In the thread on choosing a Canon lens for indoor ice hockey, which camera body does the person asking for suggestions own?

__Selected excerpt__
+++++

# Which Canon Lens for Indoor Ice Hockey?



## squee (Aug 20, 2010)

I was recently hired to do team photos for a hockey team. They want me to do portraits and live shots. They understand I'm new to it and don't need award-winning images. Just stuff for the website and families etc. It's a local 20-30 aged team.

So I need to find a telephoto lens for my trusty Canon Rebel XS. It needs to be under $500 because they start training in October. I don't care if it's used.

Suggestions please and thank you? :hug::

Also, if you personally own it and have shots with it or you have shots taken with it from someone else please post.


----------



## tirediron (Aug 20, 2010)

You're going to need a fast lens for indoor sports work.  I would look for one of the third-party (Sigma, Tokina, Tamron) 70-200 f2.8.  You _might_ be able to find one of them for <$500.


----------



## table1349 (Aug 21, 2010)

Portraits = 85 f1.8, reasonable price and you will have plenty of working room on an ice rink.

For action the 85 is a bit short but could be used at one end of the rink.  Unless the ice rinks in your area are better light than in mine, you need fast glass, nothing slower that f2.8.  The 200 f2 works well, but unfortunately you budget would only cover the lens hood. A 70-200 f2.8 of some kind would be your best option, perhaps a well cared for used one if possible.


----------



## shaunly (Aug 21, 2010)

tirediron said:


> You're going to need a fast lens for indoor sports work.  I would look for one of the third-party (Sigma, Tokina, Tamron) 70-200 f2.8.  You _might_ be able to find one of them for <$500.



x2. That's going to be your best bet.


----------



## shaunly (Aug 21, 2010)

Here's a Tokina 80-200 f2.8

Tokina AT-X AF 80-200 F2.8 camera lens Canon mount - eBay (item 120611238775 end time Aug-22-10 10:04:26 PDT)


----------



## Big Mike (Aug 22, 2010)

I'm guessing that you'll be trying to shoot in small arenas...and most of them are terribly dark.  Even with an F2.8 lens, you'll probably need very high ISO to get decent action shots.  The 85mm F1.8 mentioned above, might be a good option, but it may be limiting if you're only shooting from the outside.  If you have or can get a good flash (430, 580) it might be a good option.


----------



## squee (Aug 22, 2010)

Actually, this arena is just as bright as a NHL one. I've never seen anything darker, so I didn't bother putting that info in here.


----------



## Idahophoto (Aug 22, 2010)

tirediron said:


> You're going to need a fast lens for indoor sports work.  I would look for one of the third-party (Sigma, Tokina, Tamron) 70-200 f2.8.  You _might_ be able to find one of them for <$500.



Sigma would be the better choice for speed, but am not impressed with there image quality. I went with the Tamron which had far better images though no HSM motor so it was a bit slow for sports. Never used the Toking but think it would be similar to the Tamron as I dont think they used a HSM motor in there models but have found them to usually have better quality than Sigma. The new 70-200/2.8 HSM OS is one I am taking a strong look at right now though and would very much like to get some reviews on as I have been tossing up another 70-200 for my Canon and trying to decide between it and the Canon 70-200/4 OS. The new 2.8L IS II version is out of my reach unless Santa is real good to me this year.

+++++

__Data excerpt__
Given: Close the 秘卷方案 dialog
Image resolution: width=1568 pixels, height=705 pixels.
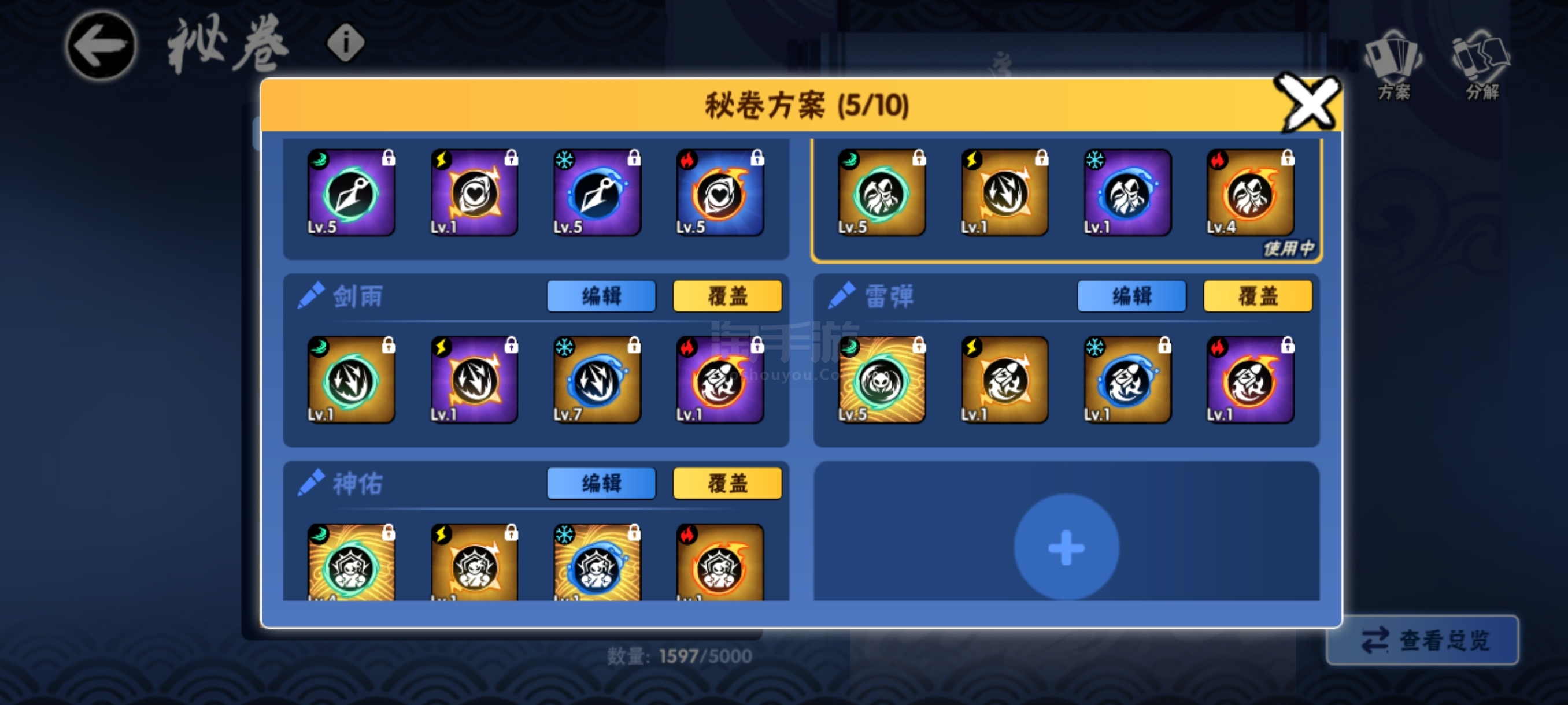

+++++

__Response to this task__
A Canon Rebel XS.